Problem statement: Reproduce every one of the entries below word for word.

-- start Provided data --

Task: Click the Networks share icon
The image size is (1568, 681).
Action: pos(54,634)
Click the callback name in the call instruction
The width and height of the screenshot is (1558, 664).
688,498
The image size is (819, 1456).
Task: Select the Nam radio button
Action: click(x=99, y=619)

-- end Provided data --

Result for this exercise:
Task: Click the Networks share icon
The image size is (1568, 681).
Action: pos(54,634)
Click the callback name in the call instruction
The width and height of the screenshot is (1558, 664).
688,498
The image size is (819, 1456).
Task: Select the Nam radio button
Action: click(x=99, y=619)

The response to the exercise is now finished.